RAVLT, a test designed to measure episodic memory with verbal items, uses 2, 15-word lists and asks participants to recall the first list after a delay of approximately 20 minutes and is followed by a yes-no recognition trial containing 15 foils. In total, 7 of the 14 patients with DAT-AD could not remember any of the 15 words after the delay.
As for language, the initial BNT score was 45.14 (±14.53) out of 60, confirming the multi-modal nature of the dementia in DAT. Researchers observed statistically significant mean yearly declines of 2.15% for memory and 4.053% for language in the DAT-AD group.
Mesulam and colleagues also looked at apolipoprotein (APOE) genotyping and found that 5 of 17 participants (29.4%) in the PPA-AD group had 1 E4 allele and the overall E4 allele frequency was 14.7%. In comparison to the DAT-AD group, 8 of 13 participants (62%) had 1 E4 allele, resulting in an overall frequency of 42%, partially in part to 3 participants having the homozygous 4,4 pattern.
B3 scores for Braak neurofibrillary tangle (NFT) stages V to VI indicated severe NFT pathology in neocortex as well as in all memory related parts of the medial temporal lobe including the hippocampo-entorhinal area in patients with PPA-AD.
"It is likely that numerous constitutional and experimental factors compete in tilting the balance toward degeneration versus neuroplasticity during the lengthy cascade of neurodegeneration associated with AD,” the study authors noted.

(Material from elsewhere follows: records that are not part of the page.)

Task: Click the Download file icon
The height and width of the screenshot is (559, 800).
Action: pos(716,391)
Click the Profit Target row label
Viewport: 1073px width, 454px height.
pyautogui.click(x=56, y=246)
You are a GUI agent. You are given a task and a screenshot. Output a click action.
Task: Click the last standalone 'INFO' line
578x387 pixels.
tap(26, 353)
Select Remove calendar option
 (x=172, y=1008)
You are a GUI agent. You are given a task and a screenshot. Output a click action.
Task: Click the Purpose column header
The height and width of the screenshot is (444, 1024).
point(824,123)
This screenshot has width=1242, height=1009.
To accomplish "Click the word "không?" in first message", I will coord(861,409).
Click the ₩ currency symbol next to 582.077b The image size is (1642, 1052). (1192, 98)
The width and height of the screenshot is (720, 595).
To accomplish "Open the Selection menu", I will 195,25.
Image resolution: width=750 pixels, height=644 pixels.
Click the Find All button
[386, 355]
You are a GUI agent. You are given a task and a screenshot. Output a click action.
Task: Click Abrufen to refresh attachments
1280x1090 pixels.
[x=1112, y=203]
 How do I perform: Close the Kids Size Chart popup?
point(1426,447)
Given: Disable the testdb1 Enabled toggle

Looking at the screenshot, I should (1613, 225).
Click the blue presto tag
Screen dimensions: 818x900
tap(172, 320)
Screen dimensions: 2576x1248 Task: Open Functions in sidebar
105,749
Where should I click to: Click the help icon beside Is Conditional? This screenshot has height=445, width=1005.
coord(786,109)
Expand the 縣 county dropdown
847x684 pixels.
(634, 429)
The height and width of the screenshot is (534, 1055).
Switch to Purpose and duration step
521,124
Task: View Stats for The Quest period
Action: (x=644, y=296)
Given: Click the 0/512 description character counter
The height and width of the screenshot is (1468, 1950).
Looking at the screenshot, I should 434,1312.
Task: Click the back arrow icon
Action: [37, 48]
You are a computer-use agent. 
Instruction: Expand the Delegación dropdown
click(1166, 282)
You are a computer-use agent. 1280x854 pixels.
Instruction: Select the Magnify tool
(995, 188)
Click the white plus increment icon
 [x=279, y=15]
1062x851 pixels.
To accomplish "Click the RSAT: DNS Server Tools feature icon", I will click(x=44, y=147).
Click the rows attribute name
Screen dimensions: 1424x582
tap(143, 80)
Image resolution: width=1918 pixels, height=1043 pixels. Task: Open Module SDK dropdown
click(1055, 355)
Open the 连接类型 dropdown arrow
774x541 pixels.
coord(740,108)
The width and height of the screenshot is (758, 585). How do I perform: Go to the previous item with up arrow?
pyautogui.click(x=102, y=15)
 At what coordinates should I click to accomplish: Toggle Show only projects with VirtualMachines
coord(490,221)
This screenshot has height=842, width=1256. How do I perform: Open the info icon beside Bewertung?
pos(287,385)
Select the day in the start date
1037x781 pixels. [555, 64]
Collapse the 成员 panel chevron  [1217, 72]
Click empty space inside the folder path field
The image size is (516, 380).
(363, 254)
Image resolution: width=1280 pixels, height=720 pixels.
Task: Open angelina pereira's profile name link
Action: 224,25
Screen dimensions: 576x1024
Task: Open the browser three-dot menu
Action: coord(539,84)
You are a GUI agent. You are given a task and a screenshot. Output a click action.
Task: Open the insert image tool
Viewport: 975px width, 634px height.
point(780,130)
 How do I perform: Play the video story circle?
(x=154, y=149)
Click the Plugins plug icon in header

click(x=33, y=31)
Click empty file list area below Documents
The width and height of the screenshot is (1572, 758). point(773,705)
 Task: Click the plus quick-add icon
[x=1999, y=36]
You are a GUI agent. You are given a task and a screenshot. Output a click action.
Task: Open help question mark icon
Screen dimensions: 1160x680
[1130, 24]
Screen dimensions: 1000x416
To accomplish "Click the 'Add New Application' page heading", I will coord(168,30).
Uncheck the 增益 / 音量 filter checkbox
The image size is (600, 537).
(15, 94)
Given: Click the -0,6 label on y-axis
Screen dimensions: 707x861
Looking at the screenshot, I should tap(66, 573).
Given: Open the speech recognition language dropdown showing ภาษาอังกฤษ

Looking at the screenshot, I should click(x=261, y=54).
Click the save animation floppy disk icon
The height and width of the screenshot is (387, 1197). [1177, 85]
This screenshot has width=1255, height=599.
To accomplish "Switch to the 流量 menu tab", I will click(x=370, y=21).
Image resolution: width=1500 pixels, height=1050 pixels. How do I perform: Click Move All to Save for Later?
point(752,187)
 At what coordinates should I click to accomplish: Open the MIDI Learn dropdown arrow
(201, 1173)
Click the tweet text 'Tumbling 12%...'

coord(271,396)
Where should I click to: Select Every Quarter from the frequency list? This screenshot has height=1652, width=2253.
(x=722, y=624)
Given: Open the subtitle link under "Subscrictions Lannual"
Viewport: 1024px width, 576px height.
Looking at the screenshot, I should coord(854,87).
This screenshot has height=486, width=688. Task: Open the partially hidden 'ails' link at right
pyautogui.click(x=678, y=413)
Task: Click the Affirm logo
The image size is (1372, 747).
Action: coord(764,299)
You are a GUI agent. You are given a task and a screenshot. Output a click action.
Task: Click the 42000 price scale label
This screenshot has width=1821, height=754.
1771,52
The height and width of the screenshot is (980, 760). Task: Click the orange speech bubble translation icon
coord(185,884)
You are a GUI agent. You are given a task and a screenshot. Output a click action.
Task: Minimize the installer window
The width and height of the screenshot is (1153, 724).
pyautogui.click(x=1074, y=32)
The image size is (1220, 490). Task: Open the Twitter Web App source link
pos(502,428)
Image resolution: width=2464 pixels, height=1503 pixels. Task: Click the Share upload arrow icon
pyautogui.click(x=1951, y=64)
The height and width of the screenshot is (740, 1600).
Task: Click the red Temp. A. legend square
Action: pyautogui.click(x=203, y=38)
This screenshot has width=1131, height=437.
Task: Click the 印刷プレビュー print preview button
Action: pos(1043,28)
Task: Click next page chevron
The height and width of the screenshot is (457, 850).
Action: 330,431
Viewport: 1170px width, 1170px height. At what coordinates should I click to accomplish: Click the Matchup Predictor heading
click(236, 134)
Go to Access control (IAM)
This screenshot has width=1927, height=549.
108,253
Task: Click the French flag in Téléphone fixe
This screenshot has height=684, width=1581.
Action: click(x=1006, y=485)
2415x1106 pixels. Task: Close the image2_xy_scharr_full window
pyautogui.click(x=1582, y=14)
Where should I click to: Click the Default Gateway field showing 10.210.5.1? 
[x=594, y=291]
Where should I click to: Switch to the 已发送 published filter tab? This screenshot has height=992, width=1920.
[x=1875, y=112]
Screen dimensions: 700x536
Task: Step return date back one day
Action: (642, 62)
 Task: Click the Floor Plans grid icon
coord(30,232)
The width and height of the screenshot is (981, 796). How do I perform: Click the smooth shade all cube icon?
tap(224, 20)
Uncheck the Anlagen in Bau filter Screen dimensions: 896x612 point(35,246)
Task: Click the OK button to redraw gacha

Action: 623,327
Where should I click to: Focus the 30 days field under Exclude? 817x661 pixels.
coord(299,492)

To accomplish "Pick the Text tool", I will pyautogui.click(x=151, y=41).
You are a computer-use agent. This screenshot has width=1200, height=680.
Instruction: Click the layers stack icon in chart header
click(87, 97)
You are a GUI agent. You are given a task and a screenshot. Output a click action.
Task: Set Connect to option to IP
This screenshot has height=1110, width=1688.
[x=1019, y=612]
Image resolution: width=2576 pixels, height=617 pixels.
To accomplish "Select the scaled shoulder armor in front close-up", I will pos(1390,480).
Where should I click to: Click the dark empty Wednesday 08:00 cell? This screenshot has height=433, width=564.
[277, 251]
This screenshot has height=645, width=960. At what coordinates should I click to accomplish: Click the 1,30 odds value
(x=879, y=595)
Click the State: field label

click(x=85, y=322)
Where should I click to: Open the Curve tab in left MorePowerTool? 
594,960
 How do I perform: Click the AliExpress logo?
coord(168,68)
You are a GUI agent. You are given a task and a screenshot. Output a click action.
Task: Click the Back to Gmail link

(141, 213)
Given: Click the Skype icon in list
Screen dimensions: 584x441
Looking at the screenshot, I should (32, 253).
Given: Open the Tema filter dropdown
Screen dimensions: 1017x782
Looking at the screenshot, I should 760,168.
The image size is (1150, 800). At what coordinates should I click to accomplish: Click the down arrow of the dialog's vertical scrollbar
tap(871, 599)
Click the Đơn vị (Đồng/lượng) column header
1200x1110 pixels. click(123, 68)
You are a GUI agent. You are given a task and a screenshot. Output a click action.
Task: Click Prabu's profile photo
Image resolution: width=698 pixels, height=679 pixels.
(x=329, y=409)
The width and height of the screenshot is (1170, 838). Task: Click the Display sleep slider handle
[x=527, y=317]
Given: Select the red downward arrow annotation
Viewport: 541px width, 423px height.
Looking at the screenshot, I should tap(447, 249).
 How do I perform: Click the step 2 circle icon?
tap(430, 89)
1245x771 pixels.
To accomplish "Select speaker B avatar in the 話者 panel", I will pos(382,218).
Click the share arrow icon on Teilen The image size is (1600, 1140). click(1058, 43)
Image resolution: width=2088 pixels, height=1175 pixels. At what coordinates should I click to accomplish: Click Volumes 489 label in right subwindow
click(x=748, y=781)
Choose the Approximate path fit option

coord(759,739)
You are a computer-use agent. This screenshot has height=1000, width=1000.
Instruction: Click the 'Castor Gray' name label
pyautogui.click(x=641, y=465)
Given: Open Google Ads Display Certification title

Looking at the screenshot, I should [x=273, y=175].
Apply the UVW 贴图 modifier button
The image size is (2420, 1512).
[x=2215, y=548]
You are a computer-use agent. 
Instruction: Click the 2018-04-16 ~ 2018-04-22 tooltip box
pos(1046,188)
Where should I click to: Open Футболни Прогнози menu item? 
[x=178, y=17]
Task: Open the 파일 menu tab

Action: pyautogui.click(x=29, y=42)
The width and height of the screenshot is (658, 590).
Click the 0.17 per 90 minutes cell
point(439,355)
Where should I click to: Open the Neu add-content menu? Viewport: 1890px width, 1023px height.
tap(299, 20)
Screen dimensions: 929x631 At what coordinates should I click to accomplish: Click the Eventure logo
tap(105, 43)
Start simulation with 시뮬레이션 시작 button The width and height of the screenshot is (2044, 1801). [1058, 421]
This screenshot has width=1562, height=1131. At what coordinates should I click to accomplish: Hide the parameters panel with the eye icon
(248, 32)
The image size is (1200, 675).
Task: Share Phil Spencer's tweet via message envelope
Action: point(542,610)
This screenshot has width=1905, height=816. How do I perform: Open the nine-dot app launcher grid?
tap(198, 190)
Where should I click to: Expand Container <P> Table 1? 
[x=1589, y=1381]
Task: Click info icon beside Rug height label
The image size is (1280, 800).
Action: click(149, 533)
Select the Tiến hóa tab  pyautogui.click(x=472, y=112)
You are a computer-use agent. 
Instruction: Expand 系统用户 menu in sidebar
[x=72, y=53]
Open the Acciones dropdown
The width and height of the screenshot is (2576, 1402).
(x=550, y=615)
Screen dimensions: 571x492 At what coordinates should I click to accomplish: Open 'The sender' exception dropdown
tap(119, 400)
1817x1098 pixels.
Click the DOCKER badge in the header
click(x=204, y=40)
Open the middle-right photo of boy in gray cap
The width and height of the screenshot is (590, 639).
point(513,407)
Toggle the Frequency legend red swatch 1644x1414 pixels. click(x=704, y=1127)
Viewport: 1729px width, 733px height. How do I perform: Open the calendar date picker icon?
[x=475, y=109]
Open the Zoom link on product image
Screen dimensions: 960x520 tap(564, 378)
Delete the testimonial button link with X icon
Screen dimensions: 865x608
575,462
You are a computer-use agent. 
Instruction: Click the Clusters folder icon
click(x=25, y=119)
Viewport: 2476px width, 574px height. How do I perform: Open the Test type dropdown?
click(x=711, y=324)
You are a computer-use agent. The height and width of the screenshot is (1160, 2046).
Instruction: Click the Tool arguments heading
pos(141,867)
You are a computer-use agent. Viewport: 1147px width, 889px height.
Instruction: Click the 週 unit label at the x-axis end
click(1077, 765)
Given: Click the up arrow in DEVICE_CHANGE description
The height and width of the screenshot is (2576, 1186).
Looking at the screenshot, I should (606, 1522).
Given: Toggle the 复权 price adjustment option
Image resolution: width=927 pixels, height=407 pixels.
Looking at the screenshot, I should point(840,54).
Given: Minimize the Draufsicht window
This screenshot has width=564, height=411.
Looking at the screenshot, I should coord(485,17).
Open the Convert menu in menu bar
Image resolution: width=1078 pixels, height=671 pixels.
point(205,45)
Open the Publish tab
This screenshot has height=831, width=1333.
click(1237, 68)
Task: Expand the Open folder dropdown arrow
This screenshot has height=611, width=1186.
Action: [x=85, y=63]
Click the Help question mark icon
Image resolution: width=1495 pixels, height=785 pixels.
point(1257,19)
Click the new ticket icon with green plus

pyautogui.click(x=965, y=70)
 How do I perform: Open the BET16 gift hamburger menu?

In addition to lower incidence of APOE4, researchers found only 1 case (12.5%) of pathologic TDP-43 aggregates, confined to the mediotemporal lobe, in the PPA-AD group, compared to 5 cases (36%) of TDP-43 aggregates in the DAT-AD group.
Mesulam et al continued, “Some of these factors may lead to asymmetric vulnerability to degeneration, others may underlie reserves that buffer the effects of AD neuropathology, others such as APOE4 may decrease the neuroplasticity potential of limbic networks, and still others such as TDP-43 may exacerbate the pathologic effects of the NFT on memory function.”